[JURIST] The US Court of Appeals for the Second Circuit [official website] on Monday affirmed [opinion, PDF] a ruling that a prisoner's First Amendment [Cornell LII backgrounder] rights are not violated if he is prohibited from writing material that encourages inmates to participate in work stoppages. Sing Sing prison inmate Prince Pilgrim brought the suit to challenge a New York state prison regulation [7 NYCRR § 270.2 materials] that prohibits inmates from leading, organizing, participating, or urging others to participate in a "work stoppage, sit-in, lock-in, or other actions which may be detrimental" within penitentiaries, alleging First Amendment and due process [Cornell LII backgrounder] violations. The district court originally granted summary judgment for the state facility and officials following a magistrate judge's determination that Pilgrim's document, titled "Wake Up!," urged prison disruption and that rules banning such material served legitimate governmental interests. The appeals court looked to precedent in upholding the district court decision, ruling that:
other cases have held that similar inmate activity within prisons is not protected by the First Amendment. The Supreme Court has held that "[i]n a prison context, an inmate does not retain those First Amendment rights that are inconsistent with his status as a prisoner or with the legitimate penological objectives of the corrections system," ... including "organized union activity within the prison walls." Work stoppages are deliberate disruptions of the regular order of the prison environment and are a species of "organized union activity." ... They are plainly inconsistent with legitimate objectives of prison organization. Entreaties to such activity...are not entitled to First Amendment protection where other less disruptive means of airing grievances are available. Accordingly, plaintiff's First Amendment retaliation claim fails as a matter of law.

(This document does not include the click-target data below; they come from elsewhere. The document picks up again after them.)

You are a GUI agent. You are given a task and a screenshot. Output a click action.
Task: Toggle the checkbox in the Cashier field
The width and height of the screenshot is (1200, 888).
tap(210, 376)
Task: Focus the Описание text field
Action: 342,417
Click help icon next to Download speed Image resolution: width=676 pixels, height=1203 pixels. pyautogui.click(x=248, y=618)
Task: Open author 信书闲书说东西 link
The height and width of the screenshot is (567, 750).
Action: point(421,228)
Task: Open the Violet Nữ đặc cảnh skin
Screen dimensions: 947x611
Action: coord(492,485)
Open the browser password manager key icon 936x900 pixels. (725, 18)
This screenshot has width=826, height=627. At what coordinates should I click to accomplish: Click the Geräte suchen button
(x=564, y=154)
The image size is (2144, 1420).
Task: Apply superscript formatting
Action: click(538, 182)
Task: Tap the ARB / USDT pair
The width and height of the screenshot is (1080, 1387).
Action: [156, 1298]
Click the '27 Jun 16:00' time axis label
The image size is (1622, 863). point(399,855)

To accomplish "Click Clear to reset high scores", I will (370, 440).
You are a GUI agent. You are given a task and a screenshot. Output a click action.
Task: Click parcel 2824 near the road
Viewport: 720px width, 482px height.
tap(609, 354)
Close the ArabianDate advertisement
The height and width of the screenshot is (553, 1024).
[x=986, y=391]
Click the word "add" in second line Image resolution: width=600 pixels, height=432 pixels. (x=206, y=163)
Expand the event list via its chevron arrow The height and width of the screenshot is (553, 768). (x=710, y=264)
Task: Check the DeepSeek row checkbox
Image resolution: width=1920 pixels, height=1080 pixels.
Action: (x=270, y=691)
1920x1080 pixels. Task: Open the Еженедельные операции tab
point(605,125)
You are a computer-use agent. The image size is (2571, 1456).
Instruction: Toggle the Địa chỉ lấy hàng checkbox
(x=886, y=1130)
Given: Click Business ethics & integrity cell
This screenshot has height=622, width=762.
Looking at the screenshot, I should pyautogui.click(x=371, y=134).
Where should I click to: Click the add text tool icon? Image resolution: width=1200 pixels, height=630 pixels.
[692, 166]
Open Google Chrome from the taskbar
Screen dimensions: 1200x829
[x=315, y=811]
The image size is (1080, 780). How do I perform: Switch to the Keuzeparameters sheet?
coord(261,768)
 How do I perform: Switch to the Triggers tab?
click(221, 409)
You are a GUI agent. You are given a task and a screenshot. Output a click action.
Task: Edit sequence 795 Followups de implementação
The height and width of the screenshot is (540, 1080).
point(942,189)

The court also rejected Pilgrim's due process claims, which arose out of alleged inadequate assistance during a disciplinary hearing, on the grounds that they were without merit.
First Amendment restrictions in prisons are frequently contested before the courts. Last month, the US Court of Appeals for the First Circuit [official website] upheld [opinion, PDF; JURIST report] a Massachusetts prison regulation that prohibited prisoners from receiving sexually explicit mail. As in the Second Circuit's Monday ruling, the court upheld the mail restriction as a legitimate governmental interest in ensuring prison safety and security.